Ich denke, dass es wieder passieren kann. Aber es kann auch mit anderen Minderheiten passieren. Es ist unsere Aufgabe, aufmerksam zu bleiben und zu erinnern. Verantwortung haben wir alle.
Schluss
Vor der Machtergreifung Hitlers wohnten 515.000 Juden in Deutschland; 1945 befanden sich nur 15.000 Juden außerhalb der Vernichtungslager. Viele Juden konnten und wollten nicht mehr in Deutschland wohnen und zogen weg nach Israel oder Amerika. Dennoch blieb noch eine Gruppe übrig. Durch unglaublichen Mut und Beharrlichkeit wurden wieder jüdische Gemeinschaften gebildet. Juden in Deutschland hatten und haben einen starken Lebenswillen. Die Geburtenzahl in den DP-Lagern war nicht umsonst so hoch. Die deutsche Regierung hat verschiedene Abmachungen getroffen in Bezug auf die Wiedergutmachung für die Holocaust-Überlebenden. Manche Überlebende wollten dieses Geld nicht annehmen. Das kann ich gut verstehen. Es sollte keine Rückzahlung wegen Schuld, kein ‘Blutgeld‘ werden. Für die deutschen Juden war es sehr schwer, ihren ehemaligen Besitz zurück zu bekommen. Viele Häuser und Geschäfte wurden anderen Besitzern überlassen. Wegen lascher Gerichtsverfahren verloren viele den Mut. Auch war es schwierig, Kunst und andere Wertsachen, die im Krieg zerstört waren, aus Mangel an Beweisen zurückzuerhalten. Es wurde hartnäckig behauptet, dass der Besitz ‘ehrlich‘ gekauft worden war. Trotz allem haben die deutschen Juden doch ein neues Leben in Deutschland aufbauen können. Heutzutage gibt es viele jüdische Organisationen und Gemeinden. Dies geschah auch dank der vielen Juden aus der Sowjetunion, die ab 1989-1990 in großer Zahl nach Deutschland gekommen sind.

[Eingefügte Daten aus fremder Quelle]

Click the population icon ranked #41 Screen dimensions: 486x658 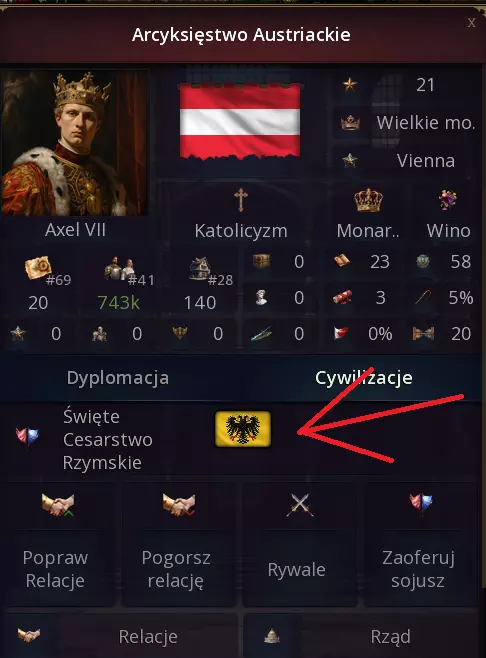point(119,268)
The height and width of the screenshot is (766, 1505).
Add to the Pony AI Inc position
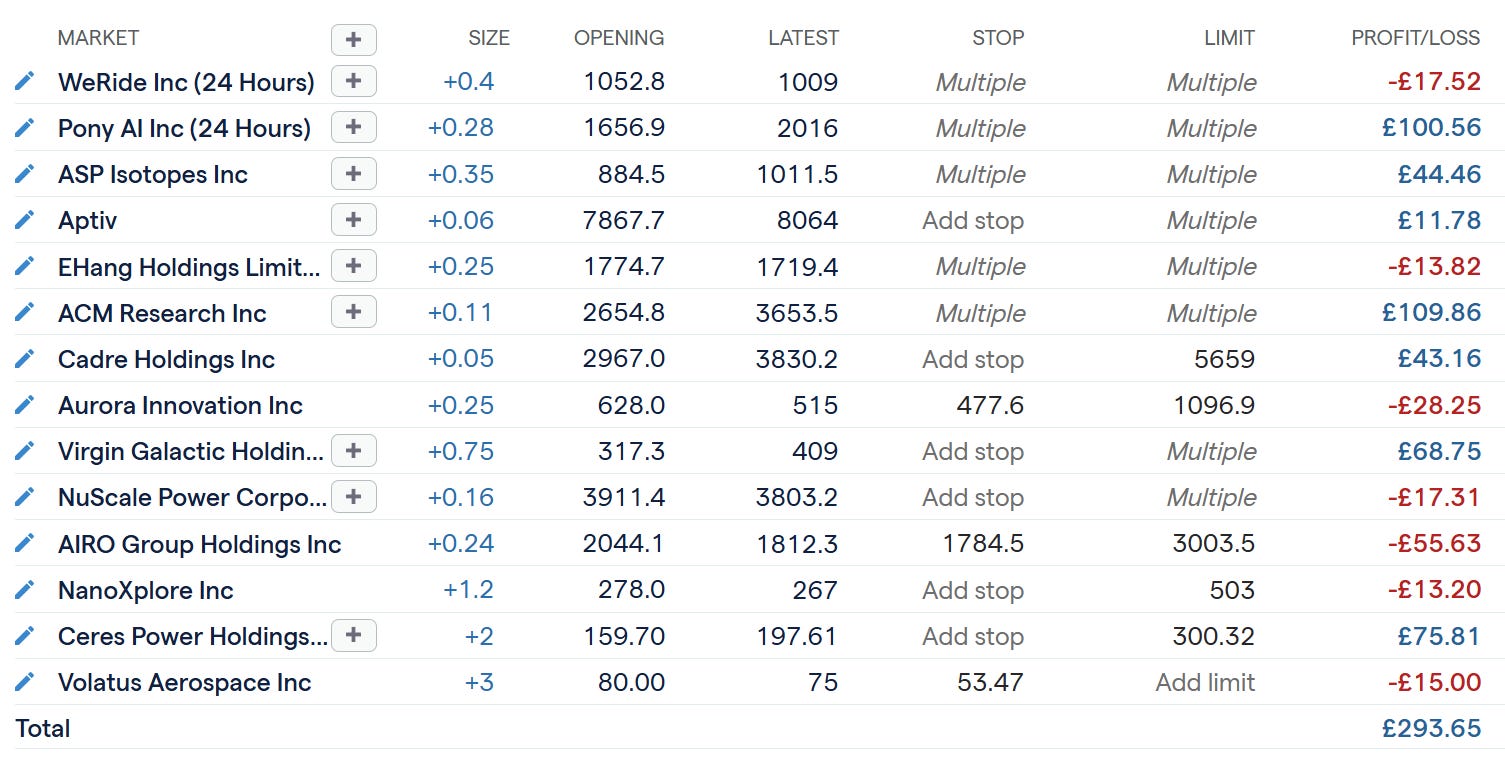(353, 127)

Das Ende des Holocaust war leider nicht das Ende des Antisemitismus in Deutschland. Die Juden leben heute noch mit der Angst , dass der Holocaust sich wiederholen könnte – ein guter Grund, weiterhin die jüngeren Generationen zu informieren und zu warnen.
Im Laufe der jüdischen Geschichte, angefangen in der Bibel, lesen wir, wie groß der Hass der Menschen gegenüber dem jüdischen Volk gewesen ist mit all seinen Folgen. Denken wir an Haman im Buch ‘Esther‘, dessen Ziel es war, wie bei Hitler, das jüdische Volk zu vernichten. Es ist Haman nicht gelungen, und Hitler auch nicht. Denken wir an die christlichen Kirchen im Laufe der Jahrhunderte, die die Juden der Ermordung Jesu beschuldigt haben und an die schreckliche Verfolgung der Juden, die sich dadurch ergeben hat.
Das jüdische Volk ist das auserwählte Volk. Das kann man lesen in 5 Mose 7,6-9:
“6 Denn du bist ein dem Herrn, deinem Gott, heiliges Volk; dich hat der Herr, dein Gott, aus allen Völkern, die auf Erden sind, zum Volk des Eigentums erwählt. 7 Nicht darum, weil ihr zahlreicher wäret als alle Völker, hat der Herr Lust zu euch gehabt und euch erwählt; denn ihr seid das geringste unter allen Völkern; 8 sondern weil der Herr euch liebte und weil er den Eid halten wollte, den er euren Vätern geschworen, darum hat der Herr euch mit mächtiger Hand ausgeführt und dich von dem Diensthause aus der Hand des Pharao, des Königs von Ägypten, erlöst. 9 So sollst du nun wissen, daß der Herr, dein Gott, der wahre Gott ist, der treue Gott, welcher den Bund und die Gnade denen bewahrt, die ihn lieben und seine Gebote bewahren, auf tausend Geschlechter;“
Ist es im Grunde nicht der Hass gegen G-tt selbst, der sich im Hass gegen sein auserwähltes Volk manifestiert? In jedem Fall glaube ich, dass G-tt mit seinem Volk ist, und bewirkt, dass das jüdische Volk trotz Unterdrückung und Verfolgung wie durch ein Wunder überlebt hat und wächst.